HENRY REYNOLDS. James Cook and the Contested ‘Discovery’ of Eastern Australia

May 4, 2020

A problem with the way Cook’s voyage has been taught to generations of Australians is that it has been so relentlessly Anglo-Centric. The much earlier and more significant exploration of Dutch navigators has often been overlooked particularly in the eastern mainland states.

With the widespread reporting of this year’s diminished Anzac Day, it seems we have forgotten the cancellation of the planned commemoration of the 250th anniversary of Cook’s voyage along the east coast of Australia between April and August 1770.

It was to be a well- funded affair concentrating on the landing in Botany Bay in early May and the forced seven weeks sojourn in July and August in the Endeavour River. There was to be a voyage by the New Endeavour which would circumnavigate the continent.

The whole venture would have been controversial but may have resulted in a worthwhile and quite necessary debate. Numerous issues stand out. The whole question of ‘discovery’ needs to be reassessed. The idea is offensive to the First Nation’s community for obvious reasons. But that’s only the start of it. It did not stand up in European international law. Hugo Grotius the founding father of the discipline declared that it was shameless ‘to claim for oneself by right of discovery what is held by another, even though the occupant may be wicked, may hold wrong views about God or maybe dull of wit. For discovery applies to those things which belong to no-one.’

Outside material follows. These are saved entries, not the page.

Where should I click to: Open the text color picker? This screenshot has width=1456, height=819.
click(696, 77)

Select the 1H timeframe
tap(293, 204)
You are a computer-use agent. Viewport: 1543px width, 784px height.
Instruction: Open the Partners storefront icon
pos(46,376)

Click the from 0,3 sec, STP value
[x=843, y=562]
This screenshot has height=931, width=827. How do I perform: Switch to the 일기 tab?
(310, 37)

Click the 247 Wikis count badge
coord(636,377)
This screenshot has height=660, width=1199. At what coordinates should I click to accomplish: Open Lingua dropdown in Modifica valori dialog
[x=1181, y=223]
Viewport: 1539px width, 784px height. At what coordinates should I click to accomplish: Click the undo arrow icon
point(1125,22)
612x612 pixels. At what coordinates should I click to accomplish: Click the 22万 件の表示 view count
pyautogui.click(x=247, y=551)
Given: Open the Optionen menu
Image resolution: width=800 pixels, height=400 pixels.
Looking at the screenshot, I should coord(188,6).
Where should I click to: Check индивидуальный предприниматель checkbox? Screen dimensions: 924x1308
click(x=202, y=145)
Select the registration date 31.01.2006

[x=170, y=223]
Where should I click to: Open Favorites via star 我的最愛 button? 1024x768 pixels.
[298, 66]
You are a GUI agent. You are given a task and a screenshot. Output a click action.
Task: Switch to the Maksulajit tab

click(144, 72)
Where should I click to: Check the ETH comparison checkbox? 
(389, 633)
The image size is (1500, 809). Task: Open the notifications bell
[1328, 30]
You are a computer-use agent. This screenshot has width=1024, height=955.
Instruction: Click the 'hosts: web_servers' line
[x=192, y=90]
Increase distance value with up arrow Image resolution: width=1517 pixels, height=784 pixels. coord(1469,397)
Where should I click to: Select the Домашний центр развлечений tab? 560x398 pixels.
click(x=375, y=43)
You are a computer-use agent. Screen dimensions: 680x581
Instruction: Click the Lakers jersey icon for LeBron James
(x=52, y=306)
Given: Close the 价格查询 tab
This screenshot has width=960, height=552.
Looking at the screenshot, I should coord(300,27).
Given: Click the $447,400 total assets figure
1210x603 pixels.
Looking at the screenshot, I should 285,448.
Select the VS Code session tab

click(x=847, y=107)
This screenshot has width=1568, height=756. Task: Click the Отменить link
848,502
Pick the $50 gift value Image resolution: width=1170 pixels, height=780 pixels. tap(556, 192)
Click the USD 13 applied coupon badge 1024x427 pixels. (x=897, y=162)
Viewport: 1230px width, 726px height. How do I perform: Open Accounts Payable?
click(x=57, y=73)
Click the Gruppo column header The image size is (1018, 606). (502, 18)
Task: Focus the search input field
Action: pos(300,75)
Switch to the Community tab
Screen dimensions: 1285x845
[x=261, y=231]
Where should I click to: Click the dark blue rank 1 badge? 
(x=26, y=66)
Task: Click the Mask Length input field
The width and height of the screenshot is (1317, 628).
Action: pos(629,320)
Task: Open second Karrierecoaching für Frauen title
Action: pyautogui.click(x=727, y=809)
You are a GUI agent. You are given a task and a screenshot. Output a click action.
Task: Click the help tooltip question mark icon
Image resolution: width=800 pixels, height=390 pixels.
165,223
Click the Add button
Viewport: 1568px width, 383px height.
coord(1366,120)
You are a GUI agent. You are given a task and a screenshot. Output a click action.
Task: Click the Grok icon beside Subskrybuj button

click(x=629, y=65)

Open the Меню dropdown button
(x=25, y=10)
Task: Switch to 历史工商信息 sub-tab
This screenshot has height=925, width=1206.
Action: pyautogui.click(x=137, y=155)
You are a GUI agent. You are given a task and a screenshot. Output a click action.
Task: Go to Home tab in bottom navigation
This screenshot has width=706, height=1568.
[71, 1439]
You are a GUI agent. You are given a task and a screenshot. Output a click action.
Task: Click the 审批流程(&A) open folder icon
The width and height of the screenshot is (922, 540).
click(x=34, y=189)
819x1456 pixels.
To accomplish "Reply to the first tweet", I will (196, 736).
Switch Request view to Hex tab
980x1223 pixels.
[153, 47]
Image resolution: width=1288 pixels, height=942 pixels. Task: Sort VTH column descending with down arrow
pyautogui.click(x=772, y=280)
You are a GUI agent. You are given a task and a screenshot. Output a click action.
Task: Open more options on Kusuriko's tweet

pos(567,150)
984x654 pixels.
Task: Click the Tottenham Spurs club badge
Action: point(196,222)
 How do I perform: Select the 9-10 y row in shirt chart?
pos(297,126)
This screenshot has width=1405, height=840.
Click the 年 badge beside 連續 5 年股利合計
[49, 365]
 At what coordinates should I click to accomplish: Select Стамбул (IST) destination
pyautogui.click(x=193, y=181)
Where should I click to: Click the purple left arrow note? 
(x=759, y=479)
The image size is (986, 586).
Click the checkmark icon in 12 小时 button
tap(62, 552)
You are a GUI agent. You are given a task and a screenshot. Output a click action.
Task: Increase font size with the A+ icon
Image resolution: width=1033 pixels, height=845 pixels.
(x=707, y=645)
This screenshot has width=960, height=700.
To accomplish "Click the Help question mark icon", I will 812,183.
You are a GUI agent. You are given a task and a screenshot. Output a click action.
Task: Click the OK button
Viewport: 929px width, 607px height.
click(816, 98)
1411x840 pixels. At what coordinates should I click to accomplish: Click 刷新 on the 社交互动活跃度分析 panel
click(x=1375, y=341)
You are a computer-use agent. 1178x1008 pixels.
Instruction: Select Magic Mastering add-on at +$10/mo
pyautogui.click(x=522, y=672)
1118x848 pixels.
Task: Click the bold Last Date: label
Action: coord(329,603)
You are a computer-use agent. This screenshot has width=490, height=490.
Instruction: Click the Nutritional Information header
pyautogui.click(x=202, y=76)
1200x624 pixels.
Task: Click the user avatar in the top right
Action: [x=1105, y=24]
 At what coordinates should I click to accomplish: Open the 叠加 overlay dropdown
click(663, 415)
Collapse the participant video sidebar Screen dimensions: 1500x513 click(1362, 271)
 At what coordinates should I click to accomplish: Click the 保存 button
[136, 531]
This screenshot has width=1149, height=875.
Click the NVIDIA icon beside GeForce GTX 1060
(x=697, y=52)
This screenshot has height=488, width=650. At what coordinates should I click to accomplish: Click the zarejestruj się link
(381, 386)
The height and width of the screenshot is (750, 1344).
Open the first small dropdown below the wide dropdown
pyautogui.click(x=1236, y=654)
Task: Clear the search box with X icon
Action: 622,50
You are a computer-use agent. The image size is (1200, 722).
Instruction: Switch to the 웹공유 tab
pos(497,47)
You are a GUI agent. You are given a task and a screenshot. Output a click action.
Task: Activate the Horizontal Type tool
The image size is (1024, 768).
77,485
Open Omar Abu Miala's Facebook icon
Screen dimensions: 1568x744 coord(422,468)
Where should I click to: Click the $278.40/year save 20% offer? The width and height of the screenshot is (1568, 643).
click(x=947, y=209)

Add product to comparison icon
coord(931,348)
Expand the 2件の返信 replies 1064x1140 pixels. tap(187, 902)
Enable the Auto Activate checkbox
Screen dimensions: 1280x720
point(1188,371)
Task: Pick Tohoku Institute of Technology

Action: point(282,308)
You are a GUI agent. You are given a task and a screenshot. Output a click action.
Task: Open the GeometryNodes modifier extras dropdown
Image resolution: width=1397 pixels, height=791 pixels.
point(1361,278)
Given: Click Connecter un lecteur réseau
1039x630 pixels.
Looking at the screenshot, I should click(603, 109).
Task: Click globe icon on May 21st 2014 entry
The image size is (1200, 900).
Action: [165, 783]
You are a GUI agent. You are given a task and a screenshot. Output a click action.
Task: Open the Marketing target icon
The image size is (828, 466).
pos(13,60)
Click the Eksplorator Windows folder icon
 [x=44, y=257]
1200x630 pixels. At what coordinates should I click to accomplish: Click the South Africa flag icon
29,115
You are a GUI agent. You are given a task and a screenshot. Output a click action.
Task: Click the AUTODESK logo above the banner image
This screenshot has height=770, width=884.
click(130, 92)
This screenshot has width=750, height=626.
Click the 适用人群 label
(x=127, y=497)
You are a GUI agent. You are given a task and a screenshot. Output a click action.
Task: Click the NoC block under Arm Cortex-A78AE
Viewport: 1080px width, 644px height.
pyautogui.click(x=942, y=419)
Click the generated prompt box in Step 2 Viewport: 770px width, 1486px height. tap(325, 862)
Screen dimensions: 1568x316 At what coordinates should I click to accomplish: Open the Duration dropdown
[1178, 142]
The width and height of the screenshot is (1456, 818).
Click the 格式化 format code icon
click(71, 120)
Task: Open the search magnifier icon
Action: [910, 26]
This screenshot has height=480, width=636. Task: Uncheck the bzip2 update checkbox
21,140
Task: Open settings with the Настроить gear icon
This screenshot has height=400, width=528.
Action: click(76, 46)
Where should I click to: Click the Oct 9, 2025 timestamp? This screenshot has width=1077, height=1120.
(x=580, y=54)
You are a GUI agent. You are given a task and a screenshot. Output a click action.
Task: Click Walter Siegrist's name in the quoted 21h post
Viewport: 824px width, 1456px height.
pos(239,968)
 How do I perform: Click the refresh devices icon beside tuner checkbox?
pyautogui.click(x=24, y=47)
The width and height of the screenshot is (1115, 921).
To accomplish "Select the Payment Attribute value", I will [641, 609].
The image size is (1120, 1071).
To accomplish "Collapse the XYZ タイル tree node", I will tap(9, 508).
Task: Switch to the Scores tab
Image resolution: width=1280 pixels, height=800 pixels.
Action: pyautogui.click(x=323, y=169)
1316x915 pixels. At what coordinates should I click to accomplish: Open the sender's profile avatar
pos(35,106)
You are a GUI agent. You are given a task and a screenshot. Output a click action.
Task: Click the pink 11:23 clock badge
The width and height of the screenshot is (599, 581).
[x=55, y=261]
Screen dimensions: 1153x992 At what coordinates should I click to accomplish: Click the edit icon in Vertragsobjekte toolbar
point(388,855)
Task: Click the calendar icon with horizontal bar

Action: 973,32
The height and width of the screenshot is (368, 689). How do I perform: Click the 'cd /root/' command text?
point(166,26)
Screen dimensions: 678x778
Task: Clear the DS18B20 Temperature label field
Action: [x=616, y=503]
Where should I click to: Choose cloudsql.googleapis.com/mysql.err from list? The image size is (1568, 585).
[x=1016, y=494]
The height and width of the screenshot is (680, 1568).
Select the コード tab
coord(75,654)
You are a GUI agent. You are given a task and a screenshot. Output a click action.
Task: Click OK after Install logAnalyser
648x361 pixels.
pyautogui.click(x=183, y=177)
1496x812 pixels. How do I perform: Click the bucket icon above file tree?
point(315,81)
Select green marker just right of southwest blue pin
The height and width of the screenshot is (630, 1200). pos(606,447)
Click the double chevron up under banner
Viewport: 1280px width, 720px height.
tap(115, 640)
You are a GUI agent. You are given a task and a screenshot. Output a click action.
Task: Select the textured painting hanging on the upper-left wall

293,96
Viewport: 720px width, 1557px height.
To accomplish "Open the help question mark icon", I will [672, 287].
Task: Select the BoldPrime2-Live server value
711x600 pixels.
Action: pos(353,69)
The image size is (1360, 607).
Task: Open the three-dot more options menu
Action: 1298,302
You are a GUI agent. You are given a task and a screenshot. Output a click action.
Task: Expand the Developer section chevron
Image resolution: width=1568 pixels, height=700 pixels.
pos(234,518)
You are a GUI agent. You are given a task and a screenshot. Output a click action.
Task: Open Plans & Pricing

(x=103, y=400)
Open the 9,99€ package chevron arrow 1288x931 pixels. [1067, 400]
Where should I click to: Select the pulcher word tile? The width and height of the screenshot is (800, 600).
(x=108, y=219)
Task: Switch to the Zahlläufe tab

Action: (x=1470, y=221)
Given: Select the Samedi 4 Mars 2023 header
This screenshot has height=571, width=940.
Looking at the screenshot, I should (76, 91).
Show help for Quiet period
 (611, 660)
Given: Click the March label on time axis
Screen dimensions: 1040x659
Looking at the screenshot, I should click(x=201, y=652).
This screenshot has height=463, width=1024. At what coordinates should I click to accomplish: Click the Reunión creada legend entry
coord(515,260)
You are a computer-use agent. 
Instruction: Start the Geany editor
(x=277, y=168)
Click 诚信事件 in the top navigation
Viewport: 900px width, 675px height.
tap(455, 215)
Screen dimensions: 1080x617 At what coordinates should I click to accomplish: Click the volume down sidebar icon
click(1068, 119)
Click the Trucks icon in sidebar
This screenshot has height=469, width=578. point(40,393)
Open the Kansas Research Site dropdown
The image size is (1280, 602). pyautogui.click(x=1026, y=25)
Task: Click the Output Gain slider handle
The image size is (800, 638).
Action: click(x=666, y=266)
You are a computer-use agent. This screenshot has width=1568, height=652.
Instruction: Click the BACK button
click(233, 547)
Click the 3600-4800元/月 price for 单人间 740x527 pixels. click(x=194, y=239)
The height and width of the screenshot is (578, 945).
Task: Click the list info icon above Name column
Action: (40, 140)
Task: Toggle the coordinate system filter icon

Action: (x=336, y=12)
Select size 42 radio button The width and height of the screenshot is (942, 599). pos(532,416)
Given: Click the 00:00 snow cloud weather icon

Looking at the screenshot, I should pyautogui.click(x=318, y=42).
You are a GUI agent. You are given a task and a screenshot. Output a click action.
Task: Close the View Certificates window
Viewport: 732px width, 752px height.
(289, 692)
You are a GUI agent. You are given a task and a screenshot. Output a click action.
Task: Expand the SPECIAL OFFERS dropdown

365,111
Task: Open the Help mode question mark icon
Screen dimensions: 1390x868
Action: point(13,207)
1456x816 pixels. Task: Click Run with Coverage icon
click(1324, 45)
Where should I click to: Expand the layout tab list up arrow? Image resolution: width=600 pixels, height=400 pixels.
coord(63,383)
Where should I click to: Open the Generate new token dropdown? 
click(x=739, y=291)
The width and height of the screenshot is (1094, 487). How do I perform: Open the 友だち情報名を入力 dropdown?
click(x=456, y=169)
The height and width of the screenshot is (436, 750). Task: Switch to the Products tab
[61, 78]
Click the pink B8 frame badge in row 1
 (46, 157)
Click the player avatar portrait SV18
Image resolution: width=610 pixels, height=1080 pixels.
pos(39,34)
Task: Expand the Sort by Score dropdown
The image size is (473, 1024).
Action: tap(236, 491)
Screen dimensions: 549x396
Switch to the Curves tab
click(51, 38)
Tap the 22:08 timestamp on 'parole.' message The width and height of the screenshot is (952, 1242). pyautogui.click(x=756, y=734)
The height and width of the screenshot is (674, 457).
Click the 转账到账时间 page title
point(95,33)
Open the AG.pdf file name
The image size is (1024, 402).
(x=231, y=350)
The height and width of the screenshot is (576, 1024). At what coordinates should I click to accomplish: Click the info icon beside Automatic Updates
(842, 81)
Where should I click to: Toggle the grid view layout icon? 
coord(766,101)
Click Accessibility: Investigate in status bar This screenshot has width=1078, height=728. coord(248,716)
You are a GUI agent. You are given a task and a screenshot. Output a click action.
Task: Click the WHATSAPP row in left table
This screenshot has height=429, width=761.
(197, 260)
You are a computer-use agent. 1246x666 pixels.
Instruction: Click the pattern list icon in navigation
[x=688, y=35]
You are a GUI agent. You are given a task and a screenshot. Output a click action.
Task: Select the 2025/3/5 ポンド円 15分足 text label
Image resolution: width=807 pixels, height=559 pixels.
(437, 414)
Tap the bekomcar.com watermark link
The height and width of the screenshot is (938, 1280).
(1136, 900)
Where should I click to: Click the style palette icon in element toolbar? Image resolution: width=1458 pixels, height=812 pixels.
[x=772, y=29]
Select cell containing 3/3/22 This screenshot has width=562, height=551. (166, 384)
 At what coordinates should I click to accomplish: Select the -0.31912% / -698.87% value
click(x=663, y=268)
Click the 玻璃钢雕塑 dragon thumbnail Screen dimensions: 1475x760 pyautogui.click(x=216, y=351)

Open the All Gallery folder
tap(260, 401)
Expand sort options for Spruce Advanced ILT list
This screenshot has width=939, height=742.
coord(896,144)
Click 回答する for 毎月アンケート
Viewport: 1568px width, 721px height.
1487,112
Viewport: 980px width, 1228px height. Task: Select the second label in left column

Another problem with the way Cook’s voyage has been taught to generations of Australians is that it has been so relentlessly Anglo-Centric. The much earlier and more significant exploration of Dutch navigators has often been overlooked particularly in the eastern mainland states. The first Dutch party landed on Cape York in 1606 a century and a half before Cook came ashore there to make his claim of British sovereignty. Twenty-nine further expeditions mapped the coastline from the tip of Cape York to the south coast of Tasmania. It was for this reason that the projected circumnavigation seemed like an example of ad-man’s overreach. Cook’s voyage meant nothing to Western Australians and not much more to Tasmanians. Cook visited the Island in 1786 but he had been preceded by the Dutch in 1642 and the French ln 1772.

But the insistence that Cook had ‘discovered’ New South Wales allowed generations of Australians to believe that in some way his intrepid seamanship had earned for Britain the right to the eastern half of the continent. It is unsurprising that Cook’s ceremony on Possession Island just off the coast of Cape York in the third week of August during which he ‘took possession’ of Eastern Australia would be the most contested aspect of the epic voyage.